Abi cut 4 teeth at the beginning of the month. They all came in the first weekend in June. Her top front tooth came in, following with a bottom front tooth. And then the next day, another top front was in, along with the other bottom front. Now she is working on 2 more top teeth. Pretty soon she'll have a mouthful of TEETH!We took Abi to see Dr. L, her Neurologist the second week in June. She wasn't supposed to have an appointment, but the first Sunday, Abi had a horrible day. She had had 6 seizures by 11 am that morning & then 1 later in the evening. This concerned Dave & I. Normally she was only having 2-3 a day. We got her into the Dr. that following Tuesday because she still wasn't doing any better. We had another EEG performed and Dr. L explained to us what was going on with our little Miss. The good news is her Infantile Spasms are under control. They didn't show up on the EEG. The Dr. believes that the Vigabatrin is doing its job, and that is what is controlling her Infantile Spams. We are so excited for this news! The bad news is that she is experiencing what is called Partial Complex Seizures. We knew that her 'spells' had changed and kind of felt like they were the seizures instead of the spasms. So he increased her dose on the Topamax & we hope that it will soon control her seizures. So far, it has helped, but she is still having about 1 or 2 a day.
As for her development, she is doing awesome!!! She started saying "Da-Da" on Fathers Day. It's the cutest thing ever!!! Along with her vocalizing more, she also has almost accomplished rolling. She can roll to her side, almost belly, but can't figure out to move her arm.
Her Physical Therapy is going well. She had PT a few weeks ago, and it was very informative. We got a new PT & she gave us some more exercises to do with her & stretches for her muscles. She is a little concerned that Abi might have what is called Torticollis <--click to read about). So we are doing stretches with her to get her neck muscles working properly. Also she thinks she is aspirating when she eats. We have to prop her up to where she is sitting fully up while feeding her a bottle and feeding her solids. Also we prop her while she sleeps. We will be having a Occupational Therapist come out to see her and evaluate her. Hopefully they'll help her with her feedings and figure out what we need to do so this no longer happens. She most likely will have a swallow test to see if she is for sure aspirating. It doesn't come as a surprise to us as I thought it would, & I think it's because these girls with Aicardi Syndrome are known for aspirating. We just want to get it under control so she doesn't get all that fluid in her lungs and cause her to get sick. That is one of the reasons her condition is fatal, because of the aspirating part. So we are doing all that we can do to help her to not choke while she eats or sleeps.
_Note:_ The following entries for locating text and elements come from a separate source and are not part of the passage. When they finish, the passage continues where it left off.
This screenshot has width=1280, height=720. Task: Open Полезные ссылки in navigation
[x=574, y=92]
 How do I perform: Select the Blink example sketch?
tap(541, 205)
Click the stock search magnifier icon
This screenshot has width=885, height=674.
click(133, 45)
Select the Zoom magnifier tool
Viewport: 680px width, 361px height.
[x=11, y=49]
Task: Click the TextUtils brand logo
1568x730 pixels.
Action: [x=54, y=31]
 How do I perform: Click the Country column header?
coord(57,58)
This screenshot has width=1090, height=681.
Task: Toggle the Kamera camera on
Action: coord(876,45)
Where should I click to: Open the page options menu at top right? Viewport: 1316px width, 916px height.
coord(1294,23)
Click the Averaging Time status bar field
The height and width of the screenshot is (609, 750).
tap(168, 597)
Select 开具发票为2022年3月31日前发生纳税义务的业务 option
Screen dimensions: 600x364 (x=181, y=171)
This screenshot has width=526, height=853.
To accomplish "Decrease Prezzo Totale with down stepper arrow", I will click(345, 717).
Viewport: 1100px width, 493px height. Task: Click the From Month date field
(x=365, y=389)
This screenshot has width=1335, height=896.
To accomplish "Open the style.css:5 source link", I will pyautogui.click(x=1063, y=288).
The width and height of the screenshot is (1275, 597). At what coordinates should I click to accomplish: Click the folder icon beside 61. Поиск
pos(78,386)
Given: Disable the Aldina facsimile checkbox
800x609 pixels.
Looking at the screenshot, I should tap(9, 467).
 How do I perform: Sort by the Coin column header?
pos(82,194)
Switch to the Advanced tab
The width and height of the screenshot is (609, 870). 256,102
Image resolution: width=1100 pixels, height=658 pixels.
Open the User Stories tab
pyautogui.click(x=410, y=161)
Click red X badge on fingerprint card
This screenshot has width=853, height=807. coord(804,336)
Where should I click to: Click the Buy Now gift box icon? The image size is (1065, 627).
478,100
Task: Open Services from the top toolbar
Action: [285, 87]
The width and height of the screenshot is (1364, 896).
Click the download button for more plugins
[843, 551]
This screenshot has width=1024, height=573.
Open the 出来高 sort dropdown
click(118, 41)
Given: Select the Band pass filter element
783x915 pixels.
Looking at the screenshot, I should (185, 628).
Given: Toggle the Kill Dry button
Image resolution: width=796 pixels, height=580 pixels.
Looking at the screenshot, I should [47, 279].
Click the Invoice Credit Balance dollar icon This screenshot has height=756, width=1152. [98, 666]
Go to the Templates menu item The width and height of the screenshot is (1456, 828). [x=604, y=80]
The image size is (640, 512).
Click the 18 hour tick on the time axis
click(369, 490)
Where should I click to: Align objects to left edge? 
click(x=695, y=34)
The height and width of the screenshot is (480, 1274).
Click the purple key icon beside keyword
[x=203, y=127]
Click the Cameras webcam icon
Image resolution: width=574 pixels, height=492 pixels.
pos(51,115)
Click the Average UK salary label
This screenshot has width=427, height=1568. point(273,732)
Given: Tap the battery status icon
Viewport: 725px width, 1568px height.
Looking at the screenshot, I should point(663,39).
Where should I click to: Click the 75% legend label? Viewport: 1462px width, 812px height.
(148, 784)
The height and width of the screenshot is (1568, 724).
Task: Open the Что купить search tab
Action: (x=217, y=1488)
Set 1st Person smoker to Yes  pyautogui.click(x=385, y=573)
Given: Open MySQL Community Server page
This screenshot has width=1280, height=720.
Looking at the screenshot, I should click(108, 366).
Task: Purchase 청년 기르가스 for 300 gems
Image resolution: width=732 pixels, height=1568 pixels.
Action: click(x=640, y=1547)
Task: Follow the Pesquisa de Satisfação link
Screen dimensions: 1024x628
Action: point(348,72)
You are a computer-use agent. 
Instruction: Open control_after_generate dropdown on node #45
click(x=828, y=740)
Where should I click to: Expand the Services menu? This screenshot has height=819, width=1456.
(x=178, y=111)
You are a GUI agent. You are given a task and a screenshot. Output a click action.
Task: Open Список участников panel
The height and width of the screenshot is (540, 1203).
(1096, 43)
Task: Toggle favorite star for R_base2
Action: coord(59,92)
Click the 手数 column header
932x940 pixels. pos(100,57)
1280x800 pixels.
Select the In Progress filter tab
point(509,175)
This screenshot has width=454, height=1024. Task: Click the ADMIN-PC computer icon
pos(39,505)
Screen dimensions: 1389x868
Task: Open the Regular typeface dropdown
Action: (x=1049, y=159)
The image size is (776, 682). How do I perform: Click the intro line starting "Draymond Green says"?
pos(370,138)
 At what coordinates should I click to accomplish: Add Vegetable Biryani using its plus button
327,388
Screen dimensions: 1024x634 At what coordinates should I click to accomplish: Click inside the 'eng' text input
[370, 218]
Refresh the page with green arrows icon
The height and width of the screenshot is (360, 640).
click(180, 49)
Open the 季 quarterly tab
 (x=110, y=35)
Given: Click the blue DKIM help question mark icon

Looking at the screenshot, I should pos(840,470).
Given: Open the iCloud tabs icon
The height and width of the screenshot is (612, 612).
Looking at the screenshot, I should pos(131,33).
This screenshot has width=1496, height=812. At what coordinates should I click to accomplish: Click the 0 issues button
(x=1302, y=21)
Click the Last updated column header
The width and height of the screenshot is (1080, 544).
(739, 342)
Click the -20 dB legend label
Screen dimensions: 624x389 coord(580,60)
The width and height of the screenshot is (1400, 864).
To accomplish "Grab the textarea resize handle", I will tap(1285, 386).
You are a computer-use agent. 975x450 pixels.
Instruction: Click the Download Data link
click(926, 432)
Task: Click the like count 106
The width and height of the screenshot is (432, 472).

Abi is such a joy in our home. We are focusing more and more on the joys of Abi daily, instead of focusing on the uncertainty of tomorrow. We are living in the moment. Enjoying every day together. It's amazing to me how the little things I used to take for granted, before Abigayle, are now so precious to me! We KNOW the Lord is with us! We have been truly blessed by this sweet angel in our home. We feel our Saviors love all the time!!! I do not know where we would be if we didn't have the gospel in our lives. His love, along with everyone else has brought us so much peace and comfort! We feel your prayers. Thank you all for continuing to keep our little Abi in your prayers. She is a miracle!